• QUOTED TEXT:
···

September 10, 2015, Contact: Press Office (518) 474-4015

DiNapoli: MTA Needs to Improve Efforts to do Business with Minority- and Women-Owned Businesses

The Metropolitan Transportation Authority (MTA) set annual goals for minority- and women-owned business enterprise (MWBE) contracts at around 20 percent, lower than the target set in statute and did not give rationale for the lower target, according to an audit released today by State Comptroller Thomas P. DiNapoli.

“New York’s MWBE program is vitally important to help level the playing field and give qualified companies a chance to do business with the state,” DiNapoli said. “The MTA needs to do a better job living up to its obligations to give minority and women-owned businesses a fair shake.”

State law requires state agencies and public authorities to promote the participation of MWBEs in their contracts. The agencies and authorities are supposed to establish annual goals for MWBE participation in their contracts, make a good-faith effort to achieve those goals, and report quarterly on their MWBE participation to the Department of Economic Development (DED).

In 2011, DiNapoli issued a report on MWBE reporting at the MTA and found that the authority had not shown its goals were reasonable; consistently fell short of reaching its goals; did not accurately report the results of its efforts; and overstated the extent of MWBE participation in its procurements. In the report released today, auditors found continued need for improvement.

The MTA reported total contract expenditures of $1.1 billion for state fiscal year 2011-12, $1.2 billion for fiscal year 2012-13, and $1.2 billion for fiscal year 2013-14. The authority spent $158.6 million (14.4 percent), $260.7 million (21.7 percent), and $283.4 million (23.6 percent) on MWBE contracts for the same periods, respectively. Auditors also found the authority’s annual goals at times failed to include information from all of its divisions.

···

• DATA SHOWN:

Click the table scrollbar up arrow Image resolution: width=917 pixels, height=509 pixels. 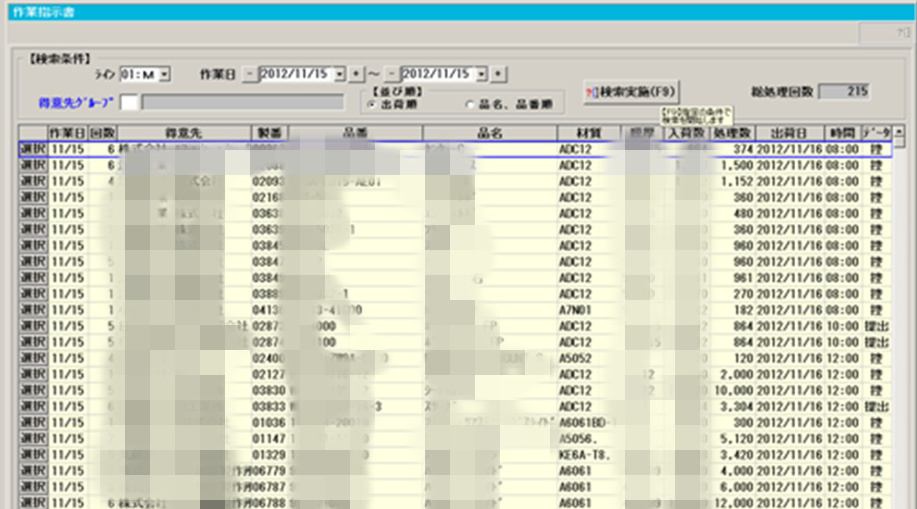click(x=899, y=133)
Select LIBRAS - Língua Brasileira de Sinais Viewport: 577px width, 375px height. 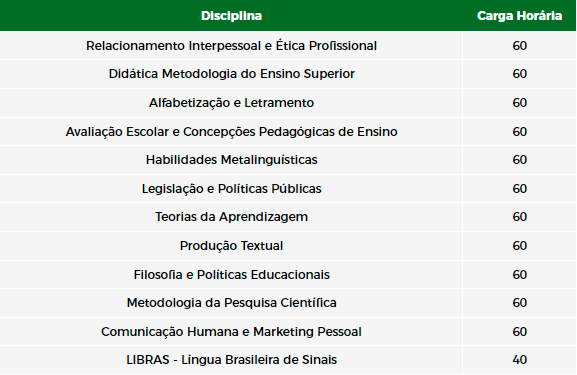click(231, 360)
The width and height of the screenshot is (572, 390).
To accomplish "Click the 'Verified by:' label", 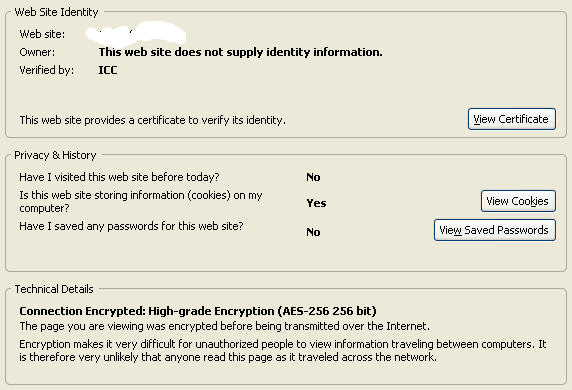I will 47,70.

···

• SHORT EXERCISE 1: In the press release about the MTA audit, how much did the MTA spend on MWBE contracts in fiscal year 2012-13?
• SHORT EXERCISE 2: Repeat the part of the press release about the MTA audit that begins at the words "In 2011, DiNapoli" and stops after "need for improvement.".
• SHORT EXERCISE 3: Write the next part of the press release about the MTA audit, starting after its last sentence.

• TASK OUTPUT 1: $260.7 million, or 21.7 percent of its contract expenditures.

• TASK OUTPUT 2:
In 2011, DiNapoli issued a report on MWBE reporting at the MTA and found that the authority had not shown its goals were reasonable; consistently fell short of reaching its goals; did not accurately report the results of its efforts; and overstated the extent of MWBE participation in its procurements. In the report released today, auditors found continued need for improvement.

• TASK OUTPUT 3:
DiNapoli’s auditors reviewed 128 payments to prime contractors totaling $42.7 million and found there was no documentation to support MWBE participation for 30 payments, totaling $13.9 million. MTA procedures require it to obtain verification directly from subcontractors that they have been paid, but the authority was not able to produce any evidence that it undertook such verification for the reported state participation.

In addition, for 37 payments (totaling about $21.5 million), the documentation did not match the reported payments. Specifically, 11 payments were under reported by $5.9 million, and 26 were over-reported by $14.2 million. In total, more than 50 percent of the sampled payments were either unsupported or inaccurately reported.

To verify MWBE payments, auditors sent confirmation letters to 102 MTA prime contractors and subcontractors and received responses from 53, which corresponded with 142 payments totaling $38.7 million. Only 66 of the payments, totaling $13.9 million, matched the reported amounts.

In one response, the subcontractor stated that it received $2.8 million, but kept only $140,244 as commission and forwarded the rest to the manufacturer that provided the goods. This resulted in overstating the reported MWBE amount by $2.66 million.

In another instance, regarding two reported payments totaling $147,654, the respondents stated they have not received any payments for the sampled contract from the MTA since 2007.

In addition, auditors found that the MTA did not follow its own procedures requiring site visits and inspections to ensure that MWBE subcontractors are actually performing the work they were supposed to be doing. Auditors examined the on-site investigation file for nine contracts. Seven of them had a total of 105 subcontractors yet the MTA conducted its investigations when only 11 of these subcontractors were on site.

For two other contracts, MTA made on-site visits when two subcontractors were present, but there was no record of how many subcontractors were working on these contracts. This raises concerns about whether the authority is ensuring the work committed to MWBEs is being done by those subcontractors, and increases the potential for fraud.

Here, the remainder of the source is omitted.